Charles
Renard (1847 - 1905)
At the Paris Exposition of
1889, Commandant Renard, of the French Aeronautical
Department, exhibited, in connection with the dirigible war
balloon "La France," an apparatus which he had designed some
years before (1873) as embodying his conception of a flying
machine, and which he termed a "dirigible parachute."
This is shown in fig. 64,
and consists in an oviform body, to which is pivoted a
couple of standards carrying a series of narrow and long
superposed flat blades, intended to sustain the machine when
gliding downward through the air.
Renard's "Dirigible Parachute", 1889
The dotted lines in the
side view indicate the maximum angle of inclination which it
was proposed to give to this similitude of a Venetian blind,
and it is evident that by setting it at the proper angle,
and dropping the apparatus from a balloon, it can be made to
travel back against the wind a considerable distance, and
also that it ma' be steered laterally by the addition of a
rudder. Beneath the body a sort of skate will be noticed,
probably intended to glide over the ground in alighting, or
in obtaining initial velocity to rise should a motor be
applied; but the French War Department is reticent
concerning its experiments in aerial navigation, and the
writer has been unable to gather any information concerning
the working of this apparatus.
Renard's "Dirigible Parachute", 1889
It will be noted that
Commandant Renard proposed to equip this machine with flat
blades, thus conforming to the predilection in favour of
plane surfaces exhibited by most of the experimenters with
aeroplanes already noticed except Captain Le Bris and M.
Goupil who took a different view as to the best shapes to
employ.

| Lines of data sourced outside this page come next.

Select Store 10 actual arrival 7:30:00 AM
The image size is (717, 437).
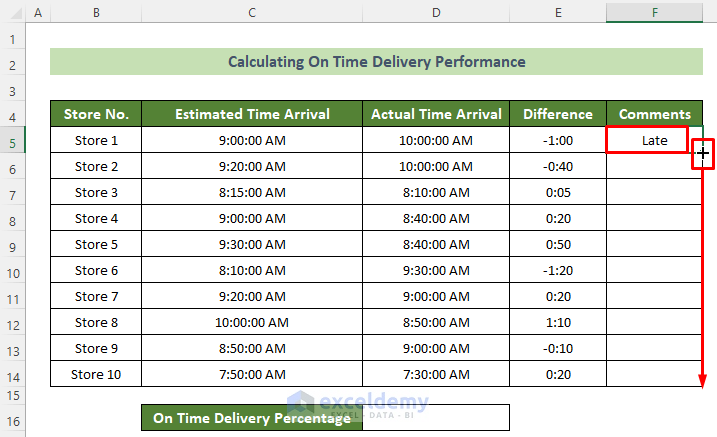435,375
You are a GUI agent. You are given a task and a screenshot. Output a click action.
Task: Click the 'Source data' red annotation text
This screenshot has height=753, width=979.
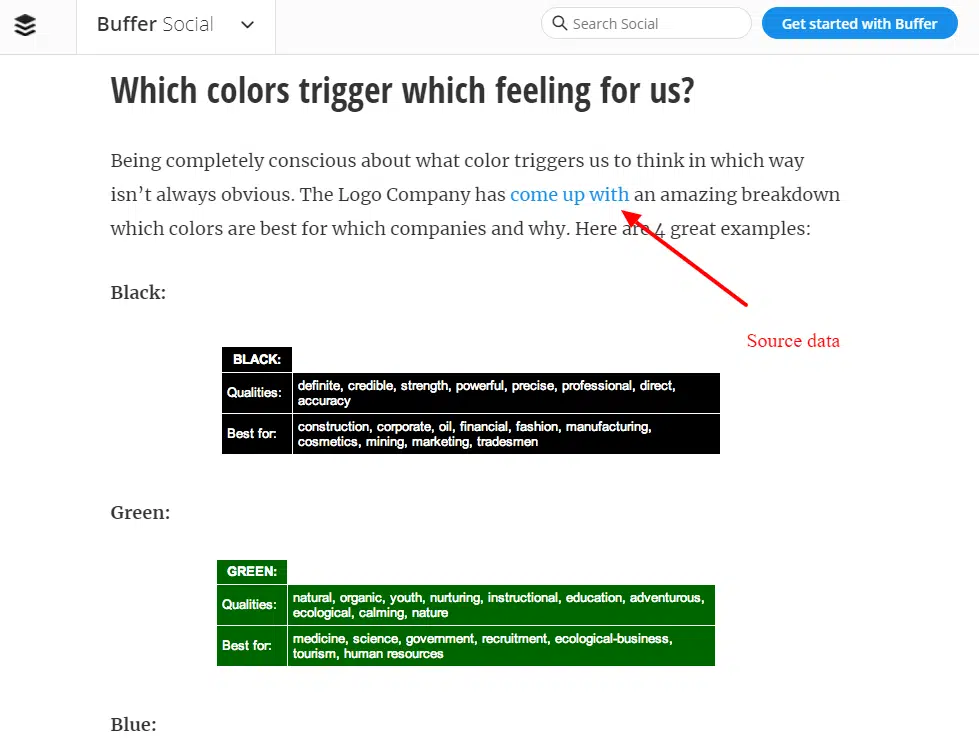pyautogui.click(x=792, y=341)
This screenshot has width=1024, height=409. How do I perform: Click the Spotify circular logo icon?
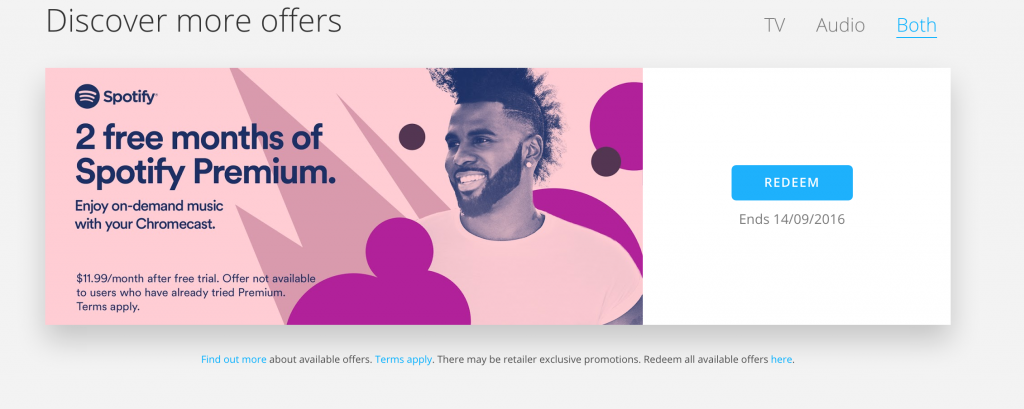coord(87,97)
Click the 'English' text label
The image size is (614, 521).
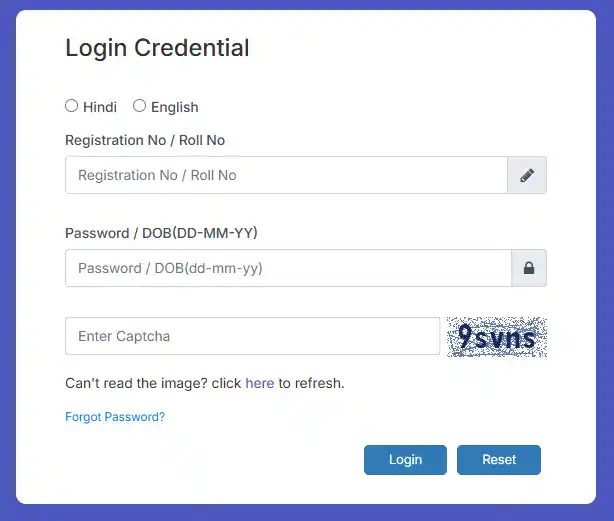tap(175, 107)
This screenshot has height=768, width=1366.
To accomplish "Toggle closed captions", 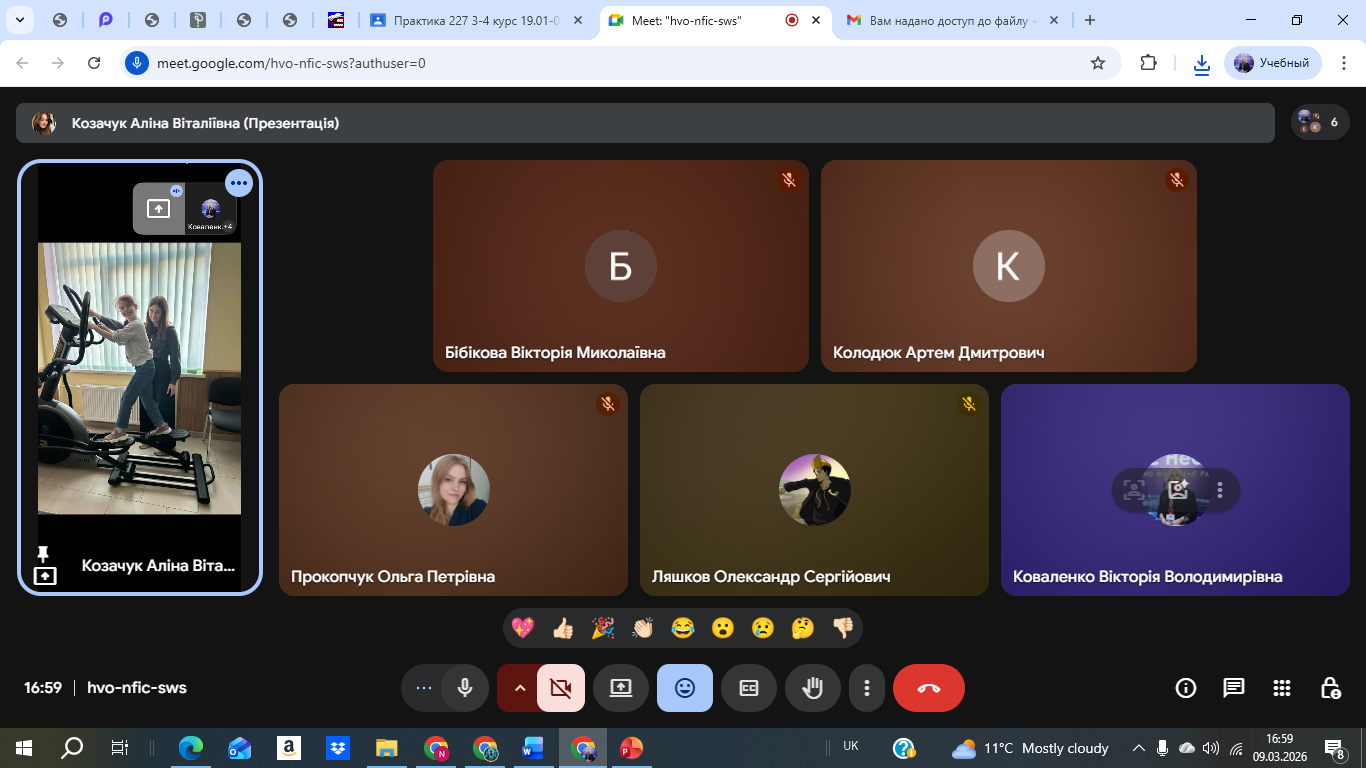I will 749,688.

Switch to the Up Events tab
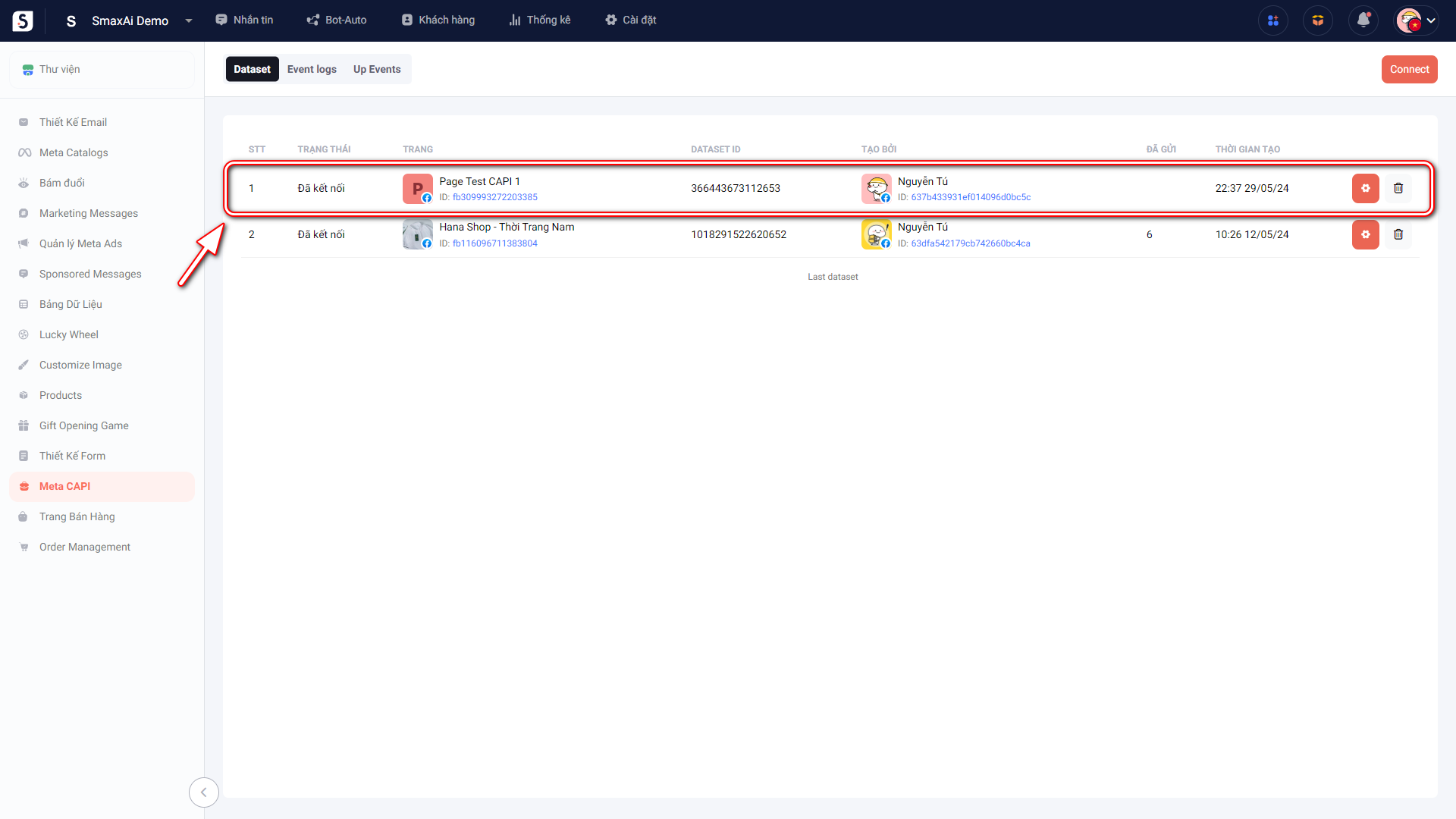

In point of fact, as already intimated, those who
have succeeded in the air, the true experts in gliding, the
soaring birds, do not perform their evolutions with plane
surfaces. Their wings are more or less convex on top and
concave beneath, and are warped surfaces of complicated
outlines. It is true that in many cases they do not differ
greatly from planes, and the mind of man so strongly tends
to the simplification of complicated shapes, that most
inventors have assumed that the effect on the air will be
practically the same.
Flight is possible with
flat planes, as witness the butterfly, the dragon fly, and
insects generally, but such creatures are endowed with
greater relative power, as already explained; and, moreover,
the elasticity of their wings produces change of shape under
action. In the case of the birds, although the outer ends of
the feathers are elastic, yet the wing is stiffer as a
whole, and the curved surfaces may prove more efficient than
planes in obtaining support from the air.